__PROBLEM TO WORK ON__.
Work out how many lines below contain the word "data". Only the number is wanted.

__RECORDS PROVIDED__.
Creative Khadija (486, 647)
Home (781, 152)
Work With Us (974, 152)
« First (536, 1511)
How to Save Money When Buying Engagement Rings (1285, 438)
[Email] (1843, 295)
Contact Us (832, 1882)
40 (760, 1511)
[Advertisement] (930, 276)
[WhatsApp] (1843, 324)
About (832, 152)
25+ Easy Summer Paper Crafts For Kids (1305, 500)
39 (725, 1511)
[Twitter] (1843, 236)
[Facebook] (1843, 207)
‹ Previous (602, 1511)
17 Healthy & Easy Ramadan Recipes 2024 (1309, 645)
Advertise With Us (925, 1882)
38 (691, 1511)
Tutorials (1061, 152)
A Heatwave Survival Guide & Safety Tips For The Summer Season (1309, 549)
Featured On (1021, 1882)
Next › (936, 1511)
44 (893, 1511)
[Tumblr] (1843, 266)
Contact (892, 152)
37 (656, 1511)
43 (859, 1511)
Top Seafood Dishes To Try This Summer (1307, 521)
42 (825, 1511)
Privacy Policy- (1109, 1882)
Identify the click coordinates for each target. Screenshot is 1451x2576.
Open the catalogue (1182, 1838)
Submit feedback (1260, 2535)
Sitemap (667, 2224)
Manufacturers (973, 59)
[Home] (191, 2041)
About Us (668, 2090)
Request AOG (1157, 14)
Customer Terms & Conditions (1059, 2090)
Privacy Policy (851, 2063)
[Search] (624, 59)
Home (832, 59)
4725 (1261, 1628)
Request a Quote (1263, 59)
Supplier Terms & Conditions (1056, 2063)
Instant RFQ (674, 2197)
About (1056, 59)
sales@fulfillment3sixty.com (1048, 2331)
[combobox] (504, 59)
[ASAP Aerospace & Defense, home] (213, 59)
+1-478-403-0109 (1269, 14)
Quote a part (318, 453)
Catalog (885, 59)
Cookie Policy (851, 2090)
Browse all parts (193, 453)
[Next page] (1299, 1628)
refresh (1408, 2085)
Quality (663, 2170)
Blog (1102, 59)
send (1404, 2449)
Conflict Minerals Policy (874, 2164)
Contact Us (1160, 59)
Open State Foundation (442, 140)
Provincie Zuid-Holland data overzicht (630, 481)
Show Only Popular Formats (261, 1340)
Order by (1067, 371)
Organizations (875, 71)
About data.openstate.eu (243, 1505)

__SOLUTION TO THE EXERCISE__.
2